Abstract Algebra - Group of Order 12 with Conjugacy Class of Order 4

[Szichedelic]

Homework Statement

A group G of order 12 contains a conjugacy class C(x) of order 4. Prove that the center of G is trivial.

Homework Equations

|G| = |Z(x)| * |C(x)|

(Z(x) is the centralizer of an element x\inG, the center of a group will be denoted as Z(G))

The Attempt at a Solution

Let G be a group of order 12 with a conjugacy class C(x) of order 4. Then, by the counting formula, |Z(x)|=3. Further, Z(x) is a cyclic subgroup of G of order 3 and since x\inZ(x), the order of x is 3, as well.

Now, because Z(G)\subseteqZ(x), we have that |Z(G)| = 1,2, or 3 (by Lagrange's Theorem). However, since |Z(x)|≠12, x\notinZ(G) and hence, |Z(G)|=1 or 2.

Suppose that |Z(G)|=2, then Z(G) = Z(x) - {x}. However, since Z(x) is a subgroup, this implies that x^{-1}\inZ(x), as well. This means that if |Z(G)| = 2, then Z(G) = {1, x^{-1}}. This is not possible since Z(G) is a subgroup we have that if x^{-1}\inZ(G) then x must also be an element of Z(G) as well.
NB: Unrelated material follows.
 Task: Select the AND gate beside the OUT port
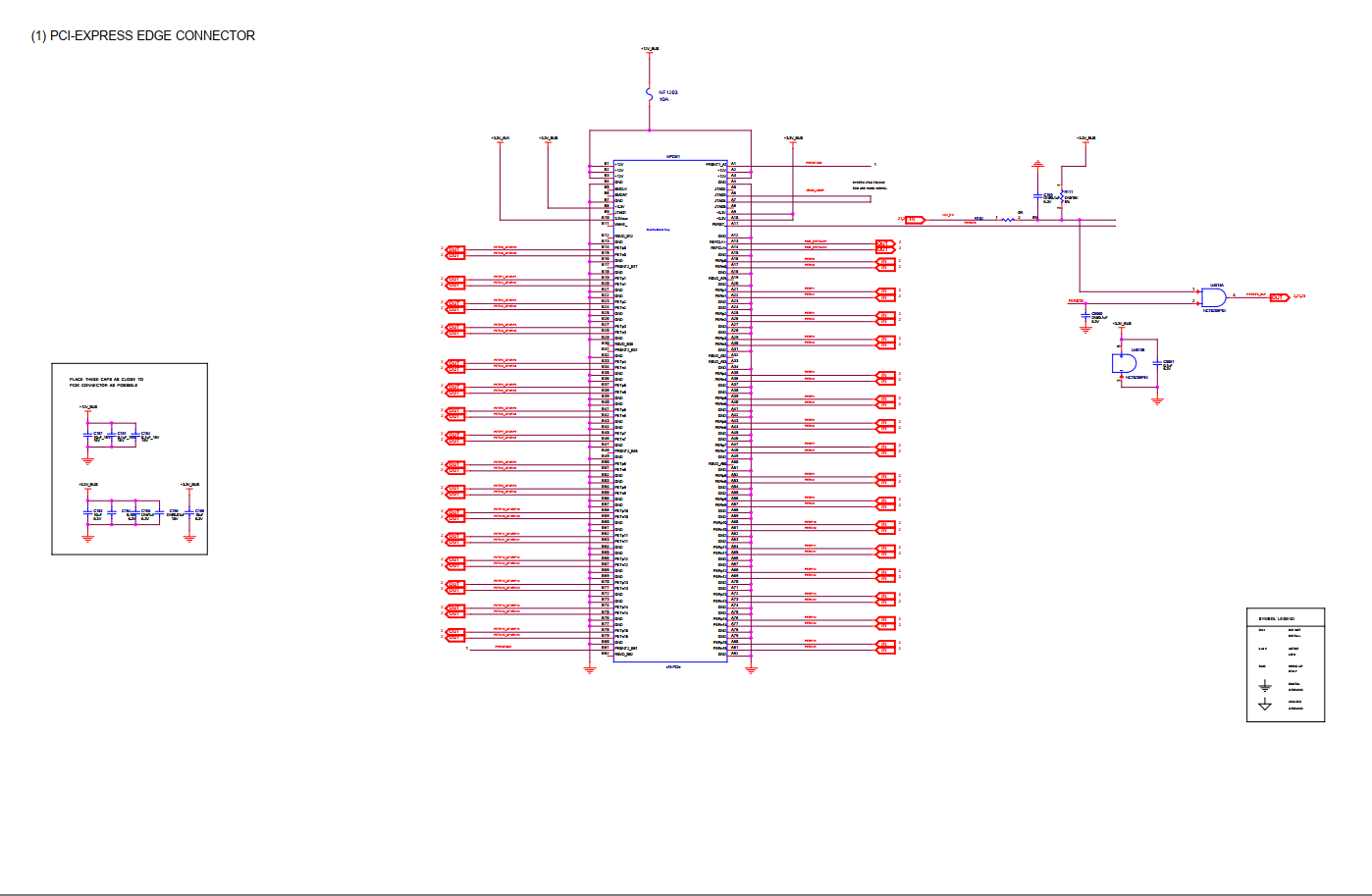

Further, in any group, the order of an element and its inverse must be the same. Hence, x^{-1} is of order 3.

Therefore, the only other possibility is that |Z(G)|=1 which implies that a group G of order 12 with a conjugacy class of order 4 must have a trivial center.
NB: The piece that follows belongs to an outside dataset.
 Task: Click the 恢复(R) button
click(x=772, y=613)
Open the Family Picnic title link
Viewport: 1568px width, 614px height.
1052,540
(I'm not sure if this is right, and I'm not sure where I'm being redundant... I know that this group is isomorphic to A4, since A4 is the only group of order 12 with a conjugacy class of order 4. However, I didn't want to go the route of just showing the conjugacy classes of every possible group of order 12 and saying... Hey, A4 is the only one with a conjugacy class of order 4 and it has the trivial center!)

 

[Dick]

Homework Statement

A group G of order 12 contains a conjugacy class C(x) of order 4. Prove that the center of G is trivial.

Homework Equations

|G| = |Z(x)| * |C(x)|

(Z(x) is the centralizer of an element x\inG, the center of a group will be denoted as Z(G))

The Attempt at a Solution

Let G be a group of order 12 with a conjugacy class C(x) of order 4. Then, by the counting formula, |Z(x)|=3. Further, Z(x) is a cyclic subgroup of G of order 3 and since x\inZ(x), the order of x is 3, as well.

Now, because Z(G)\subseteqZ(x), we have that |Z(G)| = 1,2, or 3 (by Lagrange's Theorem). However, since |Z(x)|≠12, x\notinZ(G) and hence, |Z(G)|=1 or 2.

Suppose that |Z(G)|=2, then Z(G) = Z(x) - {x}. However, since Z(x) is a subgroup, this implies that x^{-1}\inZ(x), as well. This means that if |Z(G)| = 2, then Z(G) = {1, x^{-1}}. This is not possible since Z(G) is a subgroup we have that if x^{-1}\inZ(G) then x must also be an element of Z(G) as well. Further, in any group, the order of an element and its inverse must be the same. Hence, x^{-1} is of order 3.

Therefore, the only other possibility is that |Z(G)|=1 which implies that a group G of order 12 with a conjugacy class of order 4 must have a trivial center.

(I'm not sure if this is right, and I'm not sure where I'm being redundant... I know that this group is isomorphic to A4, since A4 is the only group of order 12 with a conjugacy class of order 4. However, I didn't want to go the route of just showing the conjugacy classes of every possible group of order 12 and saying... Hey, A4 is the only one with a conjugacy class of order 4 and it has the trivial center!)

Seems pretty ok to me. Sure it would be a cop out to just say "I know it's A4". But you could simplify it a little. You know Z(G) is a subgroup of Z(x). Once you know x is not in Z(G) there no subgroup of Z(x) of order 2. Lagrange's theorem again.

 

[Szichedelic]

Oh duh.. That makes things a lot easier.